The existence of a highly educated workforce is a necessary and desirable condition, but it does not guarantee socio-economic transformation because of innovation. The first depends on specialized schools and educational centers; the second requires a much broader and better coordinated social and economic fabric. This should include everything from the financial system, to research centers, the regulatory framework, and organizations that transform knowledge into effective goods and services to meet needs and solvent demand. Having many researchers can generate scientific results, but these do not constitute innovation by themselves. Innovation supposes that new ideas, methods and models are applied and validated in the socioeconomic system by the market or other mechanisms of social appropriation.

Based on this reasoning, it is not difficult to explain the enormous differences in impact that sectoral innovation systems have achieved in agriculture and biotechnology linked to human medicine. Agriculture has an extensive network of research centers, more than any other sector in the country, but it lacks the practical validation that producers and foreign markets can offer. This reflects the weaknesses that the production model exhibits in triggering association and interactions between entities of different types of property. That the island’s biotechnology has required an ad hoc scheme to progress can be interpreted in various ways, but one is that our economic model greatly limits the ability of all its companies to trigger successful innovative processes. It is even worse in the cooperative and private spheres, which only seem designed to create low-quality jobs.

This provides lessons to consider when creating the most comprehensive transformation possible. Not every invention is equally transformative. Survival-oriented efforts are key in societies subjected to shortages and disasters of various kinds, but they do not automatically mean overcoming unfavorable conditions. They feed resilience and allow us to arrive at ‘tomorrow,’ but they do not transform reality on their own. Innovation is also not limited to a few high-tech companies. Cuba will never be able to emulate the enormous R&D expenditures of the most advanced economies. It is not a question of expanding the size of BioCubaFarma or replicating it in other branches. In fact, in small countries the most important thing is incremental innovations, and the appropriation and adaptation of the advances achieved in other latitudes.

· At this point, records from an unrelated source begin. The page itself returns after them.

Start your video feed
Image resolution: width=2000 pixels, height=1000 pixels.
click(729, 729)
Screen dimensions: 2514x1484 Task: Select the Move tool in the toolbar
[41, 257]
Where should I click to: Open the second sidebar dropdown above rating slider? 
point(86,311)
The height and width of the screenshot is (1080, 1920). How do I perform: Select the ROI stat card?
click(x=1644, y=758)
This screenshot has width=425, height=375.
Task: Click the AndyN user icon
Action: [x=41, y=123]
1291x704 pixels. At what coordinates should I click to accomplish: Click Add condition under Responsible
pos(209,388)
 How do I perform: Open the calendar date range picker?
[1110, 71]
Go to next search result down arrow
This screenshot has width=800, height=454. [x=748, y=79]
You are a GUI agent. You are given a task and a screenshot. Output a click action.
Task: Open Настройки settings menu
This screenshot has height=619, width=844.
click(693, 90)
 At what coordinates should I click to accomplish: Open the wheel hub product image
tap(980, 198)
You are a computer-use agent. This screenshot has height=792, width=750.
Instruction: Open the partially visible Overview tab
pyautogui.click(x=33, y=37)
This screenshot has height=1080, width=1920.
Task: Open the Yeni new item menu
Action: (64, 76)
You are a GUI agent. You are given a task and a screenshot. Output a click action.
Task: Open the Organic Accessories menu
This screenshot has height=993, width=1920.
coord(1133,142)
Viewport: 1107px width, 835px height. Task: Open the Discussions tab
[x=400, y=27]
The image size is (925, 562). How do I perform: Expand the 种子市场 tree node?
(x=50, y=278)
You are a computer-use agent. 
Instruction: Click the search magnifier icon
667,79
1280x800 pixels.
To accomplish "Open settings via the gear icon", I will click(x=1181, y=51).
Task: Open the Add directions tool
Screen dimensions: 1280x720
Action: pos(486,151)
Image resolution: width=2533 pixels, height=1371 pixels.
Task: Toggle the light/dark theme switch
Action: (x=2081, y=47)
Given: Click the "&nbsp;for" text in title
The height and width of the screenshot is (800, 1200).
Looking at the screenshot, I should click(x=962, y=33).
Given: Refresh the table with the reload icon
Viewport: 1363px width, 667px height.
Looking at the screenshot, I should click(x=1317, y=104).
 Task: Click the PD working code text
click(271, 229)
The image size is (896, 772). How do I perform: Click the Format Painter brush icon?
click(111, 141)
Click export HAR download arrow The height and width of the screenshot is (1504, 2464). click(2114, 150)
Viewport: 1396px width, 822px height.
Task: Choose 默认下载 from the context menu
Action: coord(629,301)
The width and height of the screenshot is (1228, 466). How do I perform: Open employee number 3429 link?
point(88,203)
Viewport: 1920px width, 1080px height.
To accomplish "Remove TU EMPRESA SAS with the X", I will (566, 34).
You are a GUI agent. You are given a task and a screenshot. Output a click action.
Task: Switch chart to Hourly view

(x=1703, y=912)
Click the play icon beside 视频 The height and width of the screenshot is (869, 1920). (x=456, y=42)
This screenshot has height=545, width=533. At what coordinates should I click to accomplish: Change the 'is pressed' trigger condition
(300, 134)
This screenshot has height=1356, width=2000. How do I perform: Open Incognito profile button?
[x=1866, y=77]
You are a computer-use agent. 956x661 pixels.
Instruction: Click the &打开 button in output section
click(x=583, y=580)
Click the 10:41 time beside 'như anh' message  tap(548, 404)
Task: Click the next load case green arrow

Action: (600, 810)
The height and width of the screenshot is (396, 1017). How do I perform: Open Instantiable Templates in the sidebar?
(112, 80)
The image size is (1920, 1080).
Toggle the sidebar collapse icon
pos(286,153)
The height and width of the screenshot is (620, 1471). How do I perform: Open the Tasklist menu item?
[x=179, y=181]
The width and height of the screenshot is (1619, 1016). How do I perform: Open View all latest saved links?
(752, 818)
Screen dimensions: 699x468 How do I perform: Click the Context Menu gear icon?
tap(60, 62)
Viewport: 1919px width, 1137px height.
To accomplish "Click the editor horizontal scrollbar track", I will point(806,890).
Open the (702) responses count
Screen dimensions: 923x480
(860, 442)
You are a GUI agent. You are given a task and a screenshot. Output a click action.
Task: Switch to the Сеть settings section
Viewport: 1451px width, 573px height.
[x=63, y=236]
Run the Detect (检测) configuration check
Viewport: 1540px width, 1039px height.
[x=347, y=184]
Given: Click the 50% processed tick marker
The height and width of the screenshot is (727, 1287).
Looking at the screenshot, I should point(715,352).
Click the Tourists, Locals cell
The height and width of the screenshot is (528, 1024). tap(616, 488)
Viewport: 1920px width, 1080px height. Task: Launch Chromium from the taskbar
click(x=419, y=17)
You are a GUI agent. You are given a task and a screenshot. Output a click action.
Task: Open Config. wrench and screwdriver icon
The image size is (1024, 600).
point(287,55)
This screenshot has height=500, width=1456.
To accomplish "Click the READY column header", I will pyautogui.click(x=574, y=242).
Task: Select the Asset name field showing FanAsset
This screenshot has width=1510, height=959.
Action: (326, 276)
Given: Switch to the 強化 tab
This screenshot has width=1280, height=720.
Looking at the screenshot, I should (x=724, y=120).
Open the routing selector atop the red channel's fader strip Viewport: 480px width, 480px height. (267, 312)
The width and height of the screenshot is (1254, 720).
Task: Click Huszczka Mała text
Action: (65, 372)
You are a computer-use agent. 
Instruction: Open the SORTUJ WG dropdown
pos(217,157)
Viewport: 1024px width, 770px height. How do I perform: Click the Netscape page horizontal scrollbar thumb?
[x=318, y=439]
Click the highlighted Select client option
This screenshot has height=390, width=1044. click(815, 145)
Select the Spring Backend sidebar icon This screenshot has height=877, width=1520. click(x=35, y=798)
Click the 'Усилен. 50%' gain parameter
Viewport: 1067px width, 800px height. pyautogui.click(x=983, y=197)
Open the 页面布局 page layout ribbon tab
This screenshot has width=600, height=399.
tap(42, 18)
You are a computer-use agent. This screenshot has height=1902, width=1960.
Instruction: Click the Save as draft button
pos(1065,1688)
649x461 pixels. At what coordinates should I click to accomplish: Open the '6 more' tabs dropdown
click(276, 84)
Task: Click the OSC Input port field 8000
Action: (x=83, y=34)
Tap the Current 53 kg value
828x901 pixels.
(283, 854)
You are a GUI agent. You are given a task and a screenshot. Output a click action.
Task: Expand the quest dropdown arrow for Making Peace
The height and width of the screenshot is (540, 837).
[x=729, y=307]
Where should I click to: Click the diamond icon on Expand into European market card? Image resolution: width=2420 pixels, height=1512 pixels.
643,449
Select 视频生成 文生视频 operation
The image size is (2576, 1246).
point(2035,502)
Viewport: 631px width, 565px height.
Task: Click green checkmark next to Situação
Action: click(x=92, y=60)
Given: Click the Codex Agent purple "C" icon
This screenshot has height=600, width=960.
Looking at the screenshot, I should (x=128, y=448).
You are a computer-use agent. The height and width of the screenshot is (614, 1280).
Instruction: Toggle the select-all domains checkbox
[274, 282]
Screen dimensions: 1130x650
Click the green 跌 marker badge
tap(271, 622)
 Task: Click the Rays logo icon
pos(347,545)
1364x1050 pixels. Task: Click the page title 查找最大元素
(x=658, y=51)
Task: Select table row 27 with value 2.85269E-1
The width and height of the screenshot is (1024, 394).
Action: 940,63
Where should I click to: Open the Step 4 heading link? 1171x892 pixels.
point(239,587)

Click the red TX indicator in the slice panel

When that reality is accepted, other shortcomings of our model become important. In these adaptive efforts and in incremental innovations, small companies are more relevant, as well as their productive factor and their interactions. With a third of workers outside the public sector, and almost as many without formal employment ties, it is not realistic to think that innovation in Cuba will be generated exclusively within state entities. And although the domestic and external market is not the only validation and appropriation mechanism, it is part of the equation to promote the take-off of innovation. It is time for the debate to move from the complacency of created human capital (where more discussion is needed), towards its use in the economy and society as a whole — from capabilities to results, and from science to innovation. This would allow us to deal more comprehensively with existing shortcomings. And perhaps explain to the public why a country that boasts of producing biotech products and respirators in record time to treat COVID-19, is unable to bring pork, rice or corn to your table.